Question 1 Explanation:
Defining characteristics are assessment findings that support the nursing diagnosis. In this example, the inability to speak in complete sentences supports the nursing diagnosis of altered speech.
Question 2
The nurse is concerned that atelectasis may develop as a postoperative complication. Which of the following is an appropriate diagnostic label for this problem should it occur?
A
Decreased cardiac output
B
Impaired gas exchange
C
Impaired spontaneous ventilation
D
Ineffective airway clearance
Question 2 Explanation:
A potential etiology for impaired gas exchange may be atelectasis.
Question 3
Nursing diagnoses meet specific criteria so they accurately reflect both the client’s problem and the possible etiology involved. Of the following statements, which one is an example of an appropriately written nursing diagnosis?
A
Deficient knowledge related to need for cardiac catheterization
B
Acute pain related to left mastectomy
C
Need for high protein diet related to alteration in nutrition
D
Impaired gas exchange related to altered blood gases
Question 3 Explanation:
This nursing diagnosis is written correctly. It defines a problem and its possible cause; in this case, the problem is the client’s response to a diagnostic test.
Question 4
The nurse recognizes that the primary purpose of a nursing diagnosis is to:
A
Provide a standardized approach for all clients
B
Support the medical plan of care
C
Recognize the client’s response to an illness or situation
D
Offer the nurse’s subjective view of the client’s behaviors
Question 4 Explanation:
The primary purpose of a nursing diagnosis is to recognize the client’s response to an illness or situation.
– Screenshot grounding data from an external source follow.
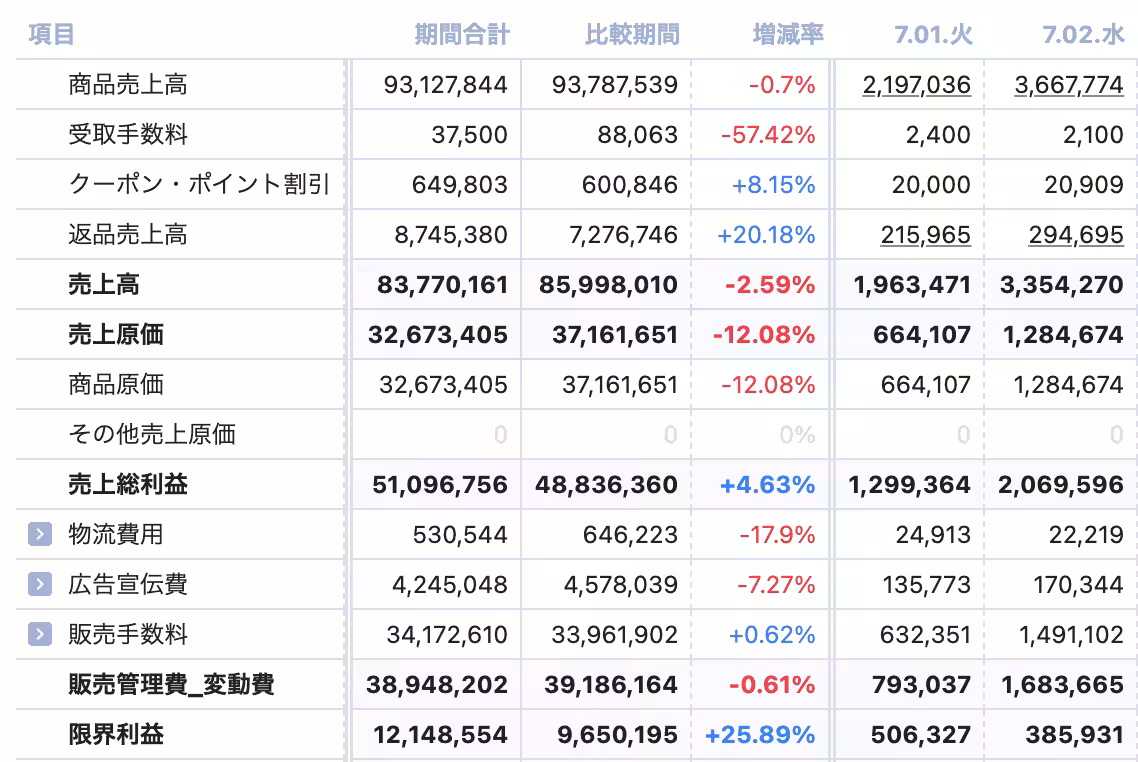Open 商品売上高 value 2,197,036 link
The width and height of the screenshot is (1138, 762).
click(916, 85)
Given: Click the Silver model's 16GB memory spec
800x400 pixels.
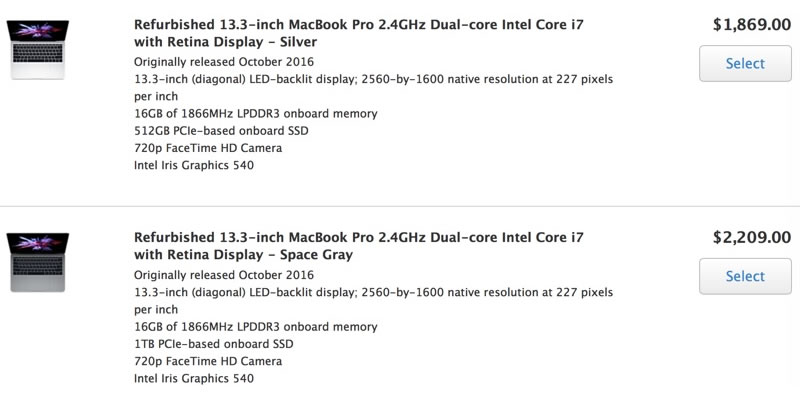Looking at the screenshot, I should (x=255, y=114).
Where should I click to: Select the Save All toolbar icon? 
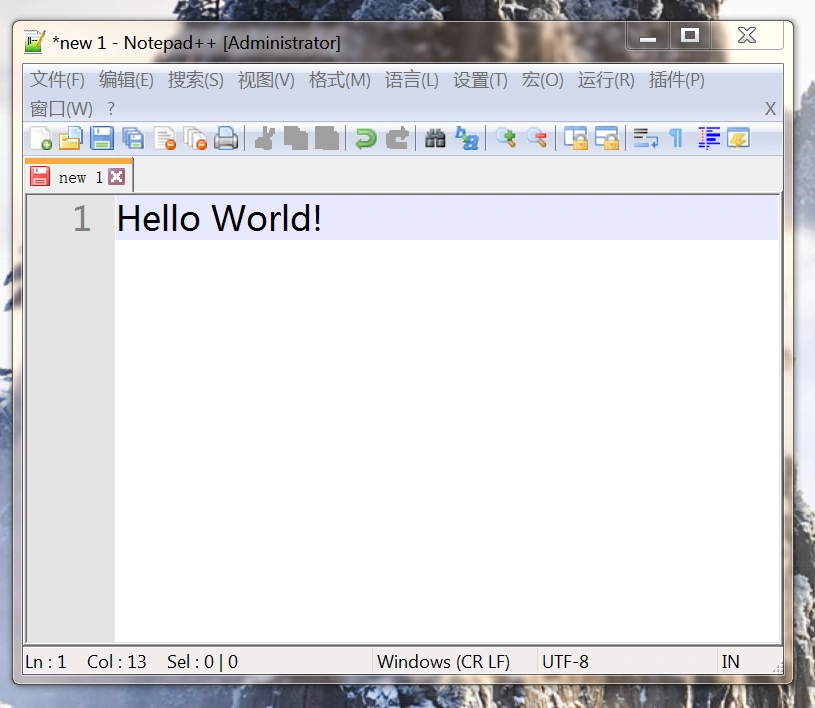click(x=134, y=138)
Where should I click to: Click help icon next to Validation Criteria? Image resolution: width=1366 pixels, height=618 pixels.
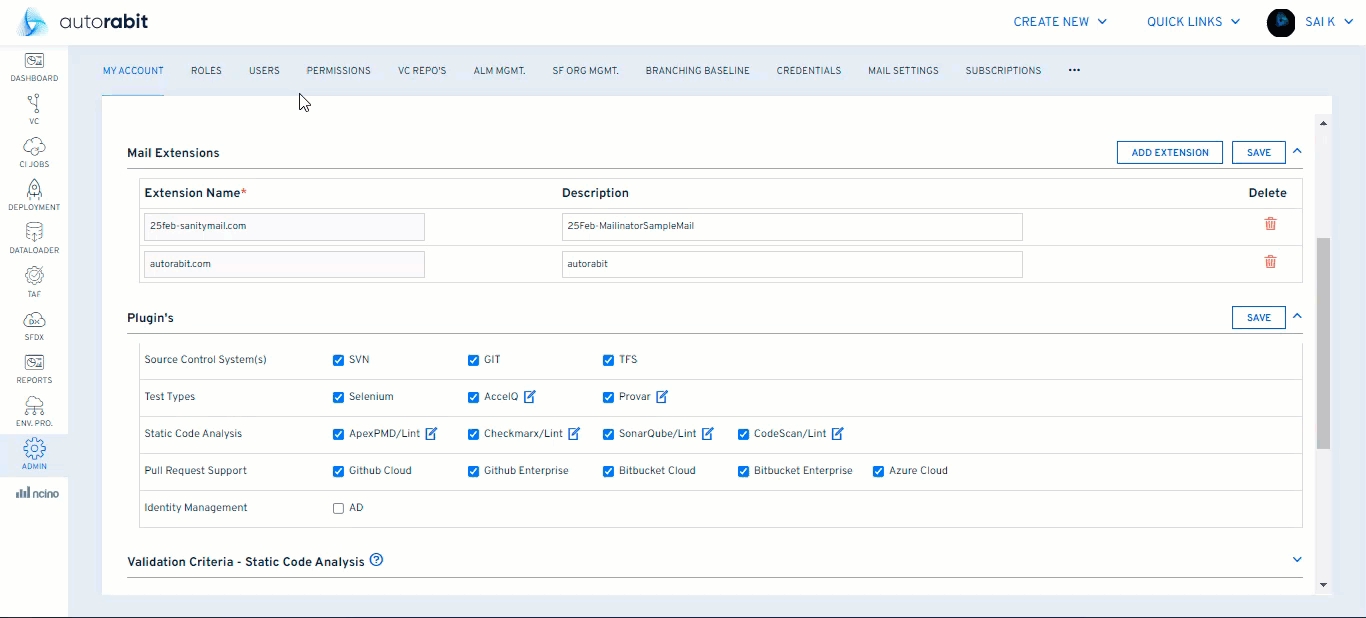377,560
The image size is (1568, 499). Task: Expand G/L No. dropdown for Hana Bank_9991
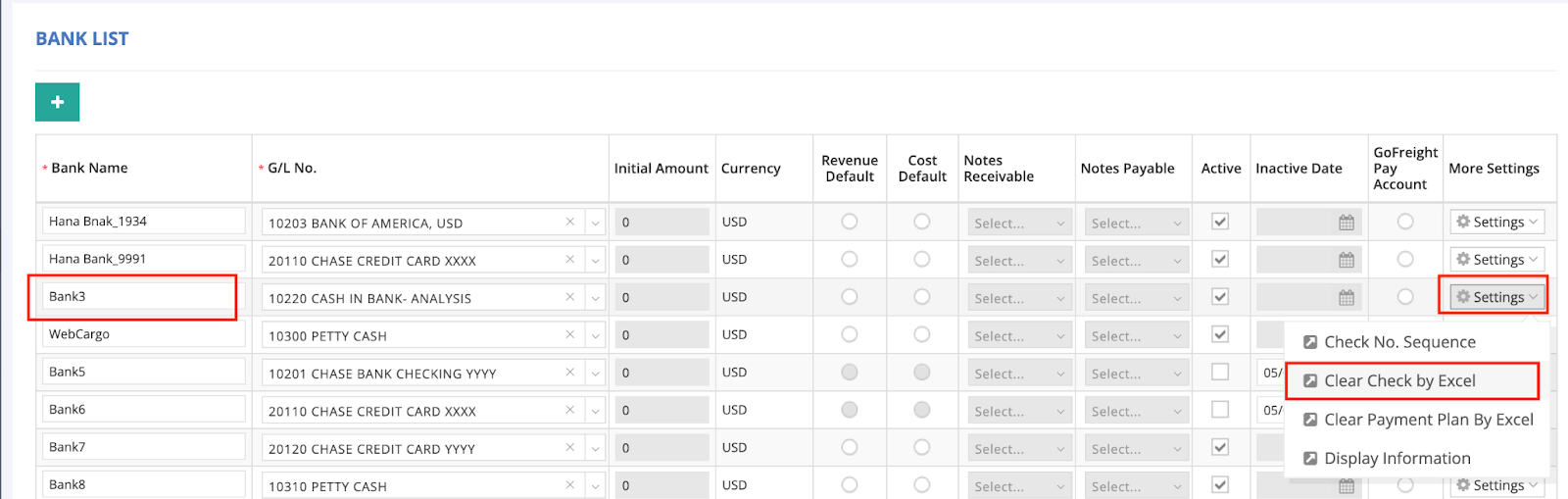tap(595, 261)
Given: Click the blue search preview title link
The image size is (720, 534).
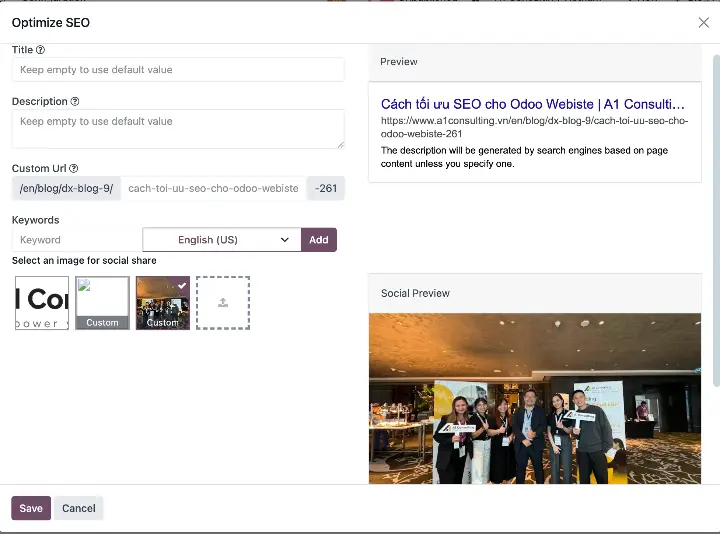Looking at the screenshot, I should tap(533, 104).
The nurse can then use the nursing diagnosis to select appropriate nursing interventions to achieve positive client outcomes.
Question 5
When completing a client assessment and determining nursing diagnoses, the nurse may make an error. A diagnostic error can influence the application of the nursing care plan. A likely source for a nursing diagnosis error is if the nurse:
A
Validates the assessment information in the data base
B
Distinguishes the nursing focus instead of other health care disciplines
C
Formulates a diagnosis too closely resembling a medical diagnosis
D
Uses the North American Nursing Diagnosis Association (NANDA) list of diagnoses as a source
Question 5 Explanation:
A nursing diagnosis should identify the client’s response, not the medical diagnosis. Because the medical diagnosis requires medical interventions, it is legally inadvisable to include it in the nursing diagnosis.
Question 6
A 53-year-old client is seen at the clinic for a yearly physical examination. In evaluating the client’s weight, the nurse also considers the age and height. This is an example of:
A
Recognizing gaps in data assessment
B
Comparing data with normal health patterns
C
Defining the client problem
D
Drawing conclusions about the client’s response
Question 6 Explanation:
The nurse used scientific knowledge and experience to analyze and interpret data collected about the client. This includes comparing the data with norms.
Question 7
Nursing diagnoses meet specific criteria so they accurately reflect both the client’s problem and the possible etiology involved. Of the following statements, which one is an example of an appropriately written nursing diagnosis?
A
Risk for change in body image related to cancer
B
Cardiac output decreased related to motor vehicle accident
C
Ineffective airway clearance related to increased secretions
D
Potential for injury related to improper teaching in the use of crutches
Question 7 Explanation:
This nursing diagnosis is written appropriately. It identifies a problem by using a NANDA International diagnostic statement and connects it to its etiology.
Question 8
The nurse has diagnosed the client’s problem as altered elimination. From the data base the nurse identifies all the following as appropriate etiologies for this diagnosis except:
A
Total hip replacement
B
Poor fiber intake
C
Lower abdominal discomfort
D
Limited fluid intake
Question 8 Explanation:
Because the medical diagnosis requires medical interventions, it is legally inadvisable to use it in the nursing diagnosis. Rather, the nurse should identify the client’s response, such as decreased mobility. The nurse should be able to provide nursing interventions that will treat the etiology.
Question 9
After completion of the client assessment, the nurse uses nursing diagnoses because they
A
Make all client problems become more quickly and easily resolved
B
Identify the domain and focus of nursing
C
Are required for accreditation purposes
D
Assist the nurse to distinguish medical from nursing problems
Question 9 Explanation:
After completing the client assessment, the nurse develops nursing diagnoses based on the data obtained. Nursing diagnoses distinguish the nurse’s role from that of the physician, and help nurses to focus on the role of nursing in client care.
Question 10
The nurse recognizes that which one of the following statements is true with regard to the formulation of nursing diagnoses?
A
The etiology of the diagnosis must be within the scope of the health care team’s practice.
B
The diagnosis should include the problem and the related contributing conditions.
C
The diagnosis should identify a “cause and effect” relation.
D
The diagnosis must remain constant during the client’s hospitalization.
Question 10 Explanation:
This is a true statement. Related factors are causative or other contributing factors that have influence the client’s actual or potential response to the health problem and can be changed by nursing interventions.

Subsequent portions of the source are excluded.